What is being asked
Provide only the number of lines in the records below that include "agent".

Exercise data
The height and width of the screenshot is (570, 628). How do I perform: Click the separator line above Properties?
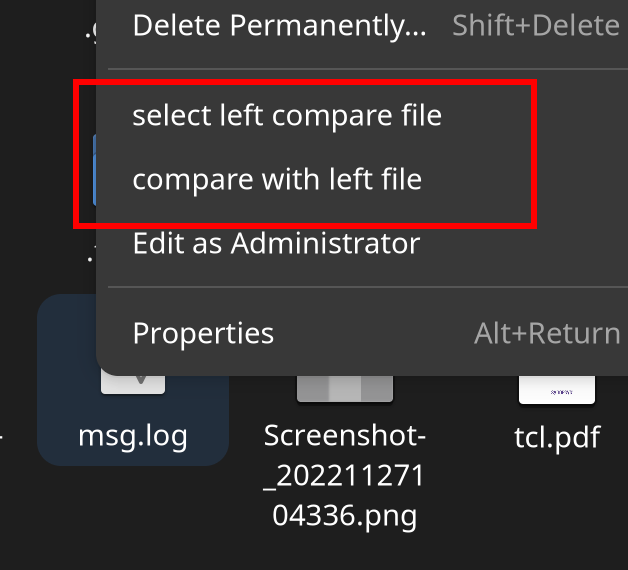(x=368, y=287)
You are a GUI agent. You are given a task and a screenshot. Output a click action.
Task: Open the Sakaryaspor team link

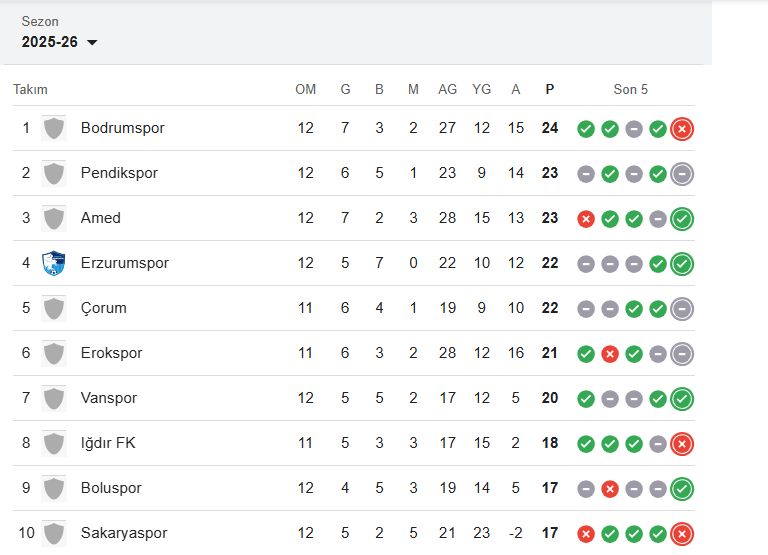[x=124, y=533]
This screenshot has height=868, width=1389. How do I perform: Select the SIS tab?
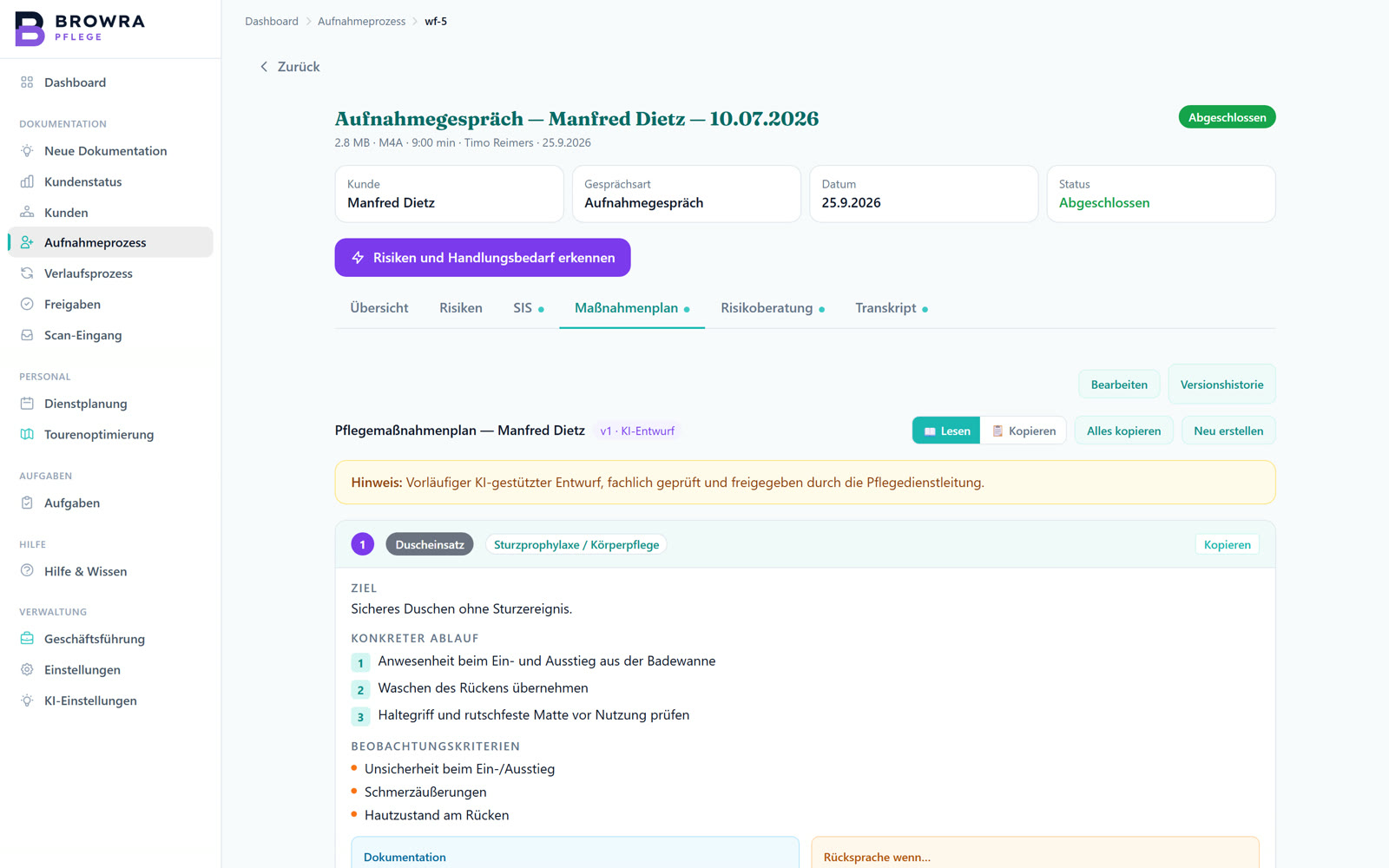529,308
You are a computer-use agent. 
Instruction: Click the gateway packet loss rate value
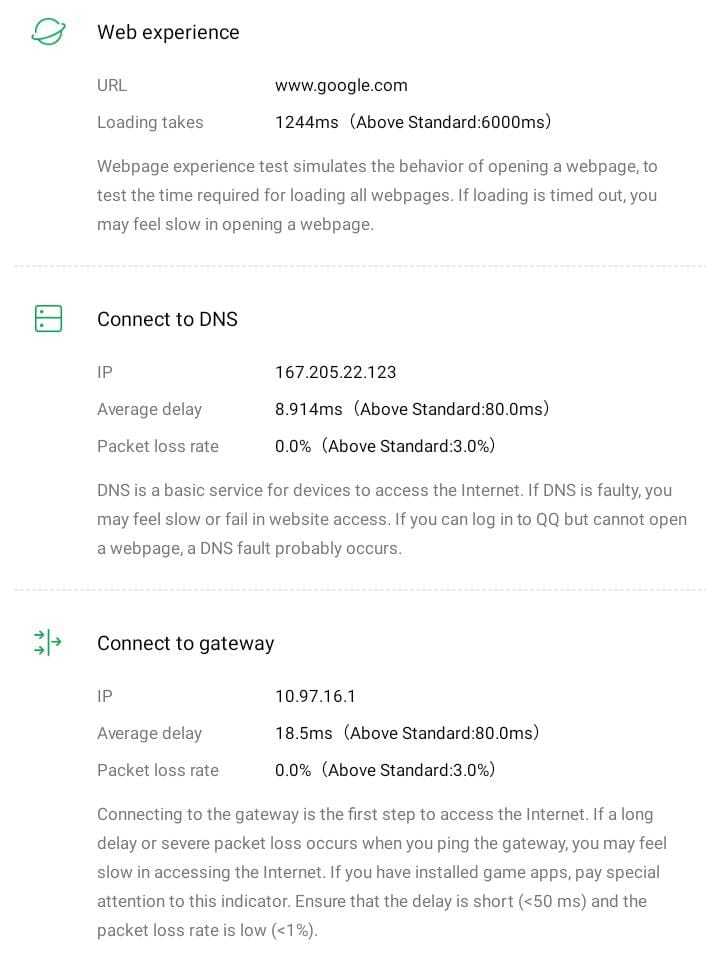[385, 770]
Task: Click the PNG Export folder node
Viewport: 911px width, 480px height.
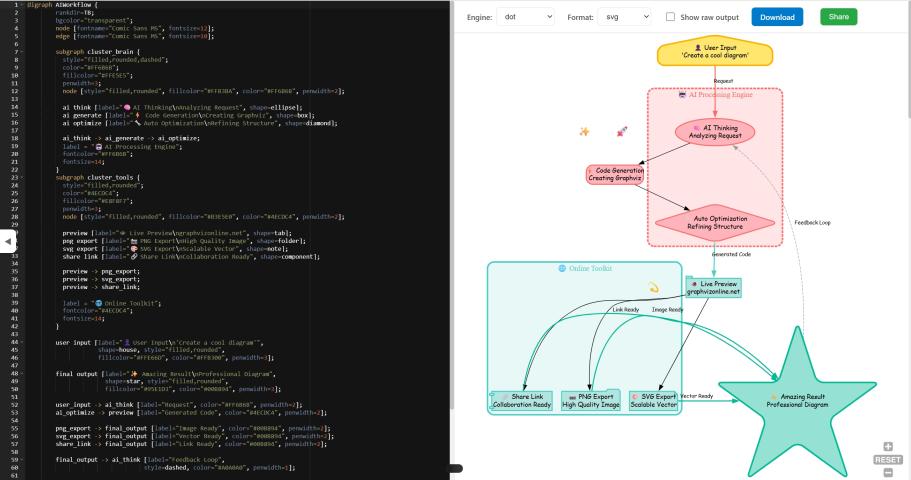Action: [x=590, y=400]
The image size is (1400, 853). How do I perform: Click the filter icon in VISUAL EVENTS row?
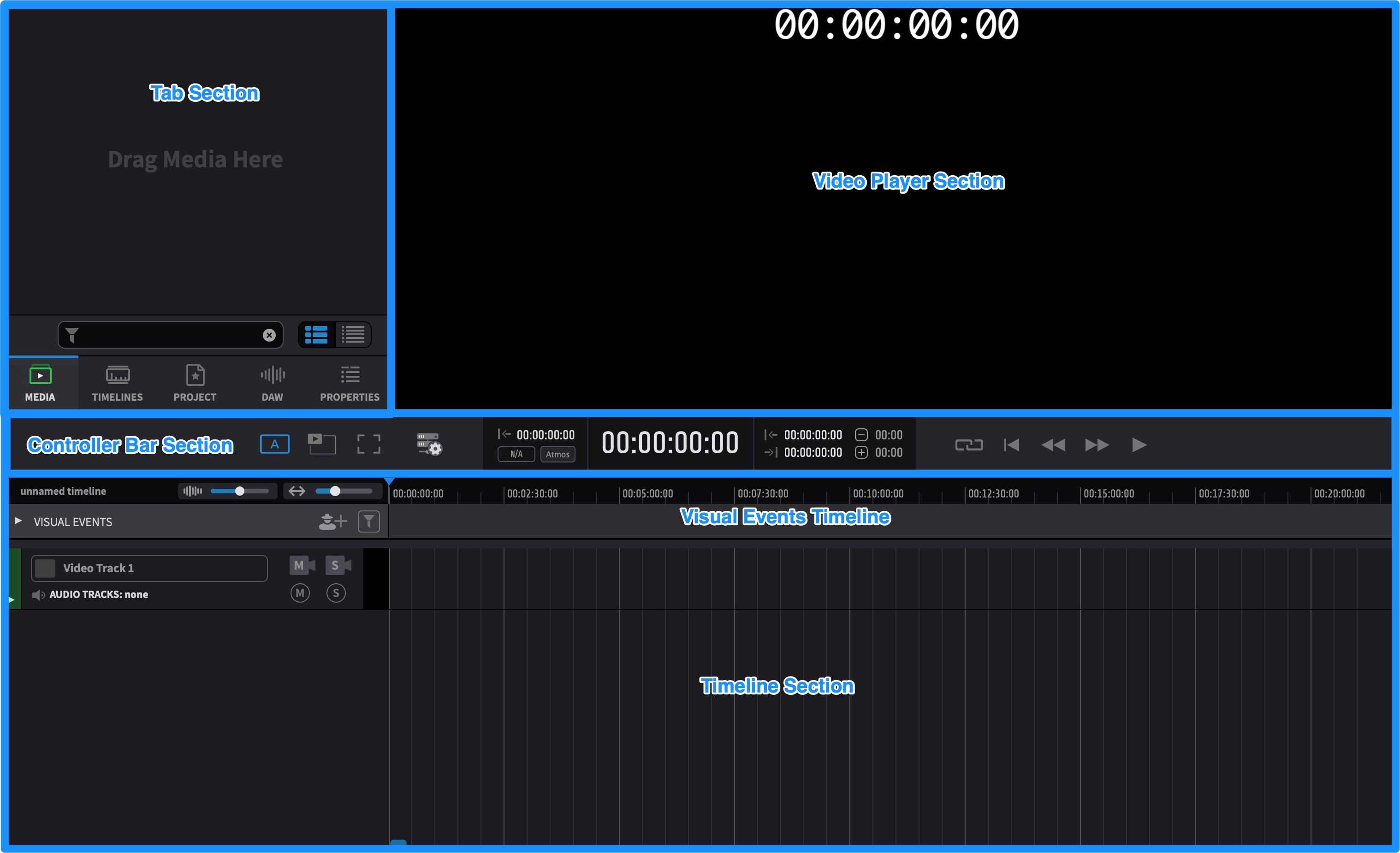[x=370, y=521]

Result for this task
2